Crowdsourced pentesting is one term that we use another way to think about it is pentesting as a service. What we’ve observed in the industry is that your more traditional options for getting a pentest started with a consulting firm we’ve seen that there are some cases where this is done with kind of a relatively low tech approach things like you know you get a final report in a PDF that’s not machine readable. They can’t be easily exported into for example a developer bug tracking system , and I think unfortunately what you see sometimes also is a large variance in the quality of the testers and of course there are all sorts of reasons for that.
But that being said, with our PenTest as a service what we do is we provide clients with a high degree of visibility into the quality of the talent, so all the researchers are highly vetted, that starts with a recommendation from within the current researcher community and then folks are matched to projects based on feedback and experience and for every project they complete, they actually get rated on a five star scale similar to how you might rate a restaurant on yelp or a place you might stay on Airbnb. There’s this kind of like quantitative feedback loop that’s built into the system, in order to provide organizations with more visibility into the talent,and then the other thing is because we have a global network of highly vetted and certified researchers we are able to scale in a way that many consultancies which for the most part of locally based cannot.

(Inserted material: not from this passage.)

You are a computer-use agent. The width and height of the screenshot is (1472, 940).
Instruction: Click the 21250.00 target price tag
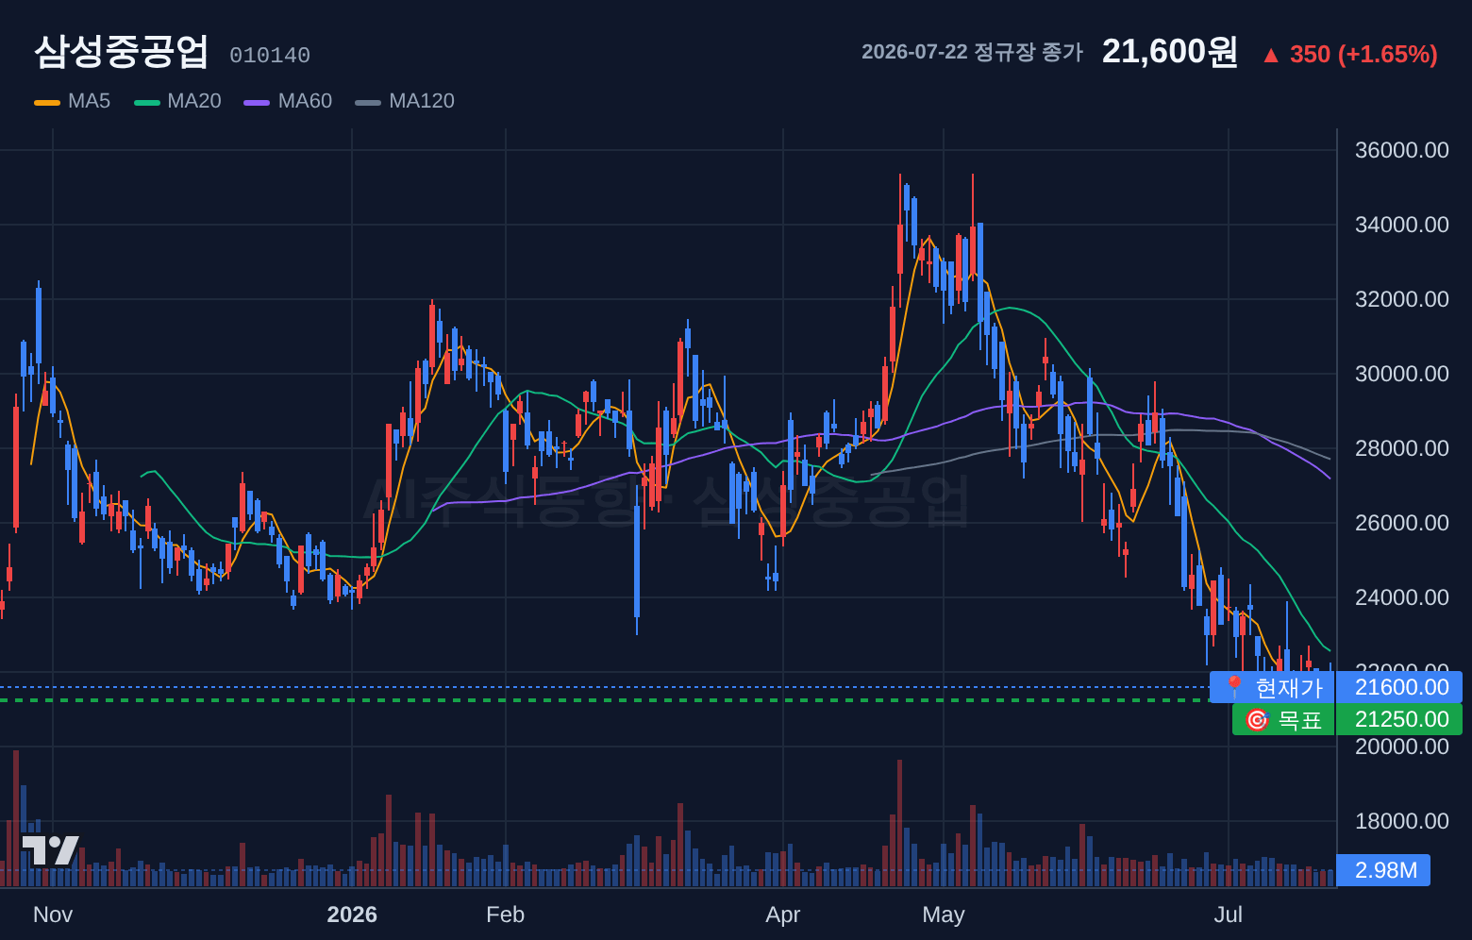pyautogui.click(x=1400, y=719)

We have this ability to kick off a pentest on demand, unlike an organization working with more traditional consulting firm might need to wait weeks or even months to get a pen test started. We actually have an ability to pick up a pentest within forty eight hours, which we’re seeing is of great value to a lot of customers,particularly those who find out about an acquisition at the last minute or maybe they need to respond preventive security questionnaire. There are many reasons why somebody might want to do a security test now and that’s something that we can actually accommodate.